The app works in several major cities around the world, but I’ve even used it as far out of London as Hertford and it still provides detailed information. You can also use it to find nearby train stations, bus stops, cycle hire locations and ferry pick-ups – handy if you’re not familiar with the area and need to know which line the closest stop is on.
You can save your favourite locations, such as home and work, and the app will set up a dashboard called SmartCommute that shows you a live ETA, departure times, disruptions and current weather conditions. This saves you having to input your postcode every time you want to get home or back to the office, as the app is smart enough to pinpoint your location to give you the correct route.
Even though I’ve lived in London for more than six years, I still get confused as to where I am sometimes. That’s usually the point when I pull out my phone and get Citymapper going. It’s absolutely brilliant if you’re not sure how you’re going to get home if you find yourself at a venue you’ve never been to. I’ve heard many people say that as long as you can find your way to a Tube station in London you can always get home, but sometimes you need a bit of help just getting to the station, which is where Citymapper is a big help – it saves you having to use the Transport for London website to find a map and it’s a bit more helpful than TfL’s Journey Planner.

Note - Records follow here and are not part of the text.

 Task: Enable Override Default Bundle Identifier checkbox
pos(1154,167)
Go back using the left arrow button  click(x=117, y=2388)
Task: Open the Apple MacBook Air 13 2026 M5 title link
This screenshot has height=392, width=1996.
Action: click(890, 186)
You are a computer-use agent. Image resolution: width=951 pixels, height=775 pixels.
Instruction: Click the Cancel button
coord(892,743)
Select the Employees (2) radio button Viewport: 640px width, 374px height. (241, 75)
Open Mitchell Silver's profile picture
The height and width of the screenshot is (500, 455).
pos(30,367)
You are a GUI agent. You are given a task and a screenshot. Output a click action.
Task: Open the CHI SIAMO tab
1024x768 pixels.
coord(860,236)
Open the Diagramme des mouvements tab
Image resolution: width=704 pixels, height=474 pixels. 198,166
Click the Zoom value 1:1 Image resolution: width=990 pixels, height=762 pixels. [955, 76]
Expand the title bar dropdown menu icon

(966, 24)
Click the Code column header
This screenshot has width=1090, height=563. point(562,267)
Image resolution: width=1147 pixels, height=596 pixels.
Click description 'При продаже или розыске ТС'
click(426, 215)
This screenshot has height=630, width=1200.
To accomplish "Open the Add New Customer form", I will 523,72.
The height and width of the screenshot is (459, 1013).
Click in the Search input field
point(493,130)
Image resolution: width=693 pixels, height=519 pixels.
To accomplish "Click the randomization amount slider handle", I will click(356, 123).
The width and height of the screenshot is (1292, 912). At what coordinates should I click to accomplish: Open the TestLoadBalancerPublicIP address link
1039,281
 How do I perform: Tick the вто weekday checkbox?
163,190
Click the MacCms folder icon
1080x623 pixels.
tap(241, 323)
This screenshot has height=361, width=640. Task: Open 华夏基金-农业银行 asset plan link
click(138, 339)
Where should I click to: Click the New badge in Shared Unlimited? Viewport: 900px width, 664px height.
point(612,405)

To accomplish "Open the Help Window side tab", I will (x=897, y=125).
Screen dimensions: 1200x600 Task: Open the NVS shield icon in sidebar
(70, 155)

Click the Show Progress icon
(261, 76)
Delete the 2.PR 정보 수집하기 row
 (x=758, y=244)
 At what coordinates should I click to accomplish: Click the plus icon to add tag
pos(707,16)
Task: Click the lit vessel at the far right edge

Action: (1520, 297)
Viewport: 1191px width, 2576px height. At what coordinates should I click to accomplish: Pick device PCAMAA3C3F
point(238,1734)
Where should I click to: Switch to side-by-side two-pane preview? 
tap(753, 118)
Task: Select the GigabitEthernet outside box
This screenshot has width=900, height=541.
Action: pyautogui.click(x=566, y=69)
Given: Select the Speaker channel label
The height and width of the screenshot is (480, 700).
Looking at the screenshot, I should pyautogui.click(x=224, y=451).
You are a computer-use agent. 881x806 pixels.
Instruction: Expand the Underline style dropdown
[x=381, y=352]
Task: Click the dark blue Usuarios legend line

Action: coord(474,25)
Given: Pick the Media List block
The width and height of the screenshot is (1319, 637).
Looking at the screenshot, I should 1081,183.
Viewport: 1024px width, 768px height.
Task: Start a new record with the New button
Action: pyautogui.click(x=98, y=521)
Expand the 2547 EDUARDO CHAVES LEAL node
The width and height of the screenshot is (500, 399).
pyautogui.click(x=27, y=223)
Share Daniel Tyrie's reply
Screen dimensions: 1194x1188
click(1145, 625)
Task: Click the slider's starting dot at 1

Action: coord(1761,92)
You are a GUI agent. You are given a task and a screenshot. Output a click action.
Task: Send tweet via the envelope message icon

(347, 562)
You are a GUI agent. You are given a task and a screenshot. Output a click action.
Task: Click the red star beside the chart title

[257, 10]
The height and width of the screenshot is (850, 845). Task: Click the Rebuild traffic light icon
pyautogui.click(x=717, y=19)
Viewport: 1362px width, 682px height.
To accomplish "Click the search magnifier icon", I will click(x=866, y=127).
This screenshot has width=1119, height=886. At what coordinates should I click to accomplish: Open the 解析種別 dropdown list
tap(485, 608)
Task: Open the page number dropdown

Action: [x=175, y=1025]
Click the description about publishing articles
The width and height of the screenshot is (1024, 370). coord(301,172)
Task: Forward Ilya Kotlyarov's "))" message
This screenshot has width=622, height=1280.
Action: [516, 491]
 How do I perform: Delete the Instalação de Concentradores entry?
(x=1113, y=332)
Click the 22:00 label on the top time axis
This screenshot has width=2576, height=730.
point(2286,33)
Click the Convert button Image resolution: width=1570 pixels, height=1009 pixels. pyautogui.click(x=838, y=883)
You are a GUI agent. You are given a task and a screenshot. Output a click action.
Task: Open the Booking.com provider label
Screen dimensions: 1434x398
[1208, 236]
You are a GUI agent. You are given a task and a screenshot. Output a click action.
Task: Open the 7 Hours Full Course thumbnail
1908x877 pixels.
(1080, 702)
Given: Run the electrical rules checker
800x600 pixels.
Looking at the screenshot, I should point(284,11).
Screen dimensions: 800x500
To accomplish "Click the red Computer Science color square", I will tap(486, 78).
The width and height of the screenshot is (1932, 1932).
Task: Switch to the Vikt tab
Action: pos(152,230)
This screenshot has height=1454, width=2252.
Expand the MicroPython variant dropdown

The best part? The app is totally free, yet it’s not bogged down with adverts. It’s also incredibly simple compared to other satnav apps I’ve used. It’s a classic example of a “plug and play” programme – no confusing tutorials or sitting around pressing buttons in frustration because you can’t figure out how it works. And it’s the most comprehensive app I’ve used, as it pulls data from TfL’s live updates to let you know if the line you need has delays along with alternative routes in real time.
A key feature I really like is the save function. If there’s a journey you make often, or if you know your travels will take you underground, you can save directions to the app’s homepage so you can access it offline. I’ve used it before to save directions if I’m hopping around the city for meetings. You can even send directions straight from the app to other people using WhatsApp, Facebook Messenger, email, or text.
This is definitely a must have for people who visit unfamiliar cities frequently, or even those who go to a lot of meetings in new locations. None of the other apps I’ve used have been so all-encompassing and if there’s one thing I hate, it’s having to switch from one app to another and to the web just to plan my journey. At the end of the day, it’s free, so why not give it a try?